Task prompt: Collect all lines below with the string "each".

Task data:

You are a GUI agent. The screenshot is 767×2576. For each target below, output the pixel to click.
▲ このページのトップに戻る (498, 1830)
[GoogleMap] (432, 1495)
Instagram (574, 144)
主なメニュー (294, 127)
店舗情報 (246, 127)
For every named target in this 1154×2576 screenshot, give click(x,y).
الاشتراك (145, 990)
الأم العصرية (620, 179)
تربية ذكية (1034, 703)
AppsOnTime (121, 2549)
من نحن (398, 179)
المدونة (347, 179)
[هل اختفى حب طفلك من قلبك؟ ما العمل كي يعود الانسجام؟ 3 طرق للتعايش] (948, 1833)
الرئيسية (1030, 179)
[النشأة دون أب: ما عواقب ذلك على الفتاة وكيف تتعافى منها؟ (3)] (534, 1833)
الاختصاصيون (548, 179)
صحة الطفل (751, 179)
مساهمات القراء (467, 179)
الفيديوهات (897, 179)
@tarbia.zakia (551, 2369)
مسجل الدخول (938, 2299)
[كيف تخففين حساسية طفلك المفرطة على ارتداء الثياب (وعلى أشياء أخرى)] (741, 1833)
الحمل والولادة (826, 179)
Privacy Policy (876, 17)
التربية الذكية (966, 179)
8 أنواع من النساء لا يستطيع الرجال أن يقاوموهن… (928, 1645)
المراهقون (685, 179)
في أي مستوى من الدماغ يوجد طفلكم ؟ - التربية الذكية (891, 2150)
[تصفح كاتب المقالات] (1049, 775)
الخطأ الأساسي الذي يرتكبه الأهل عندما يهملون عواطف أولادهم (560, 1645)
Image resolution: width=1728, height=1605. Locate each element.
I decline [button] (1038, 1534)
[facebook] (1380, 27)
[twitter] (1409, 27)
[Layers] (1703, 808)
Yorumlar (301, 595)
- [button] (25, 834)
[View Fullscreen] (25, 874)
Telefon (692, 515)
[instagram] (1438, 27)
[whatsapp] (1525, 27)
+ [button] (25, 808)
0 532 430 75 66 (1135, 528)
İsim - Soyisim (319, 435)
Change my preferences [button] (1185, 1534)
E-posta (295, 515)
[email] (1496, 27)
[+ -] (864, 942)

Response for this exercise:
You are a GUI agent. The screenshot is 767×2576. For each target below, output the pixel to click.
Image resolution: width=1728, height=1605. Locate each element.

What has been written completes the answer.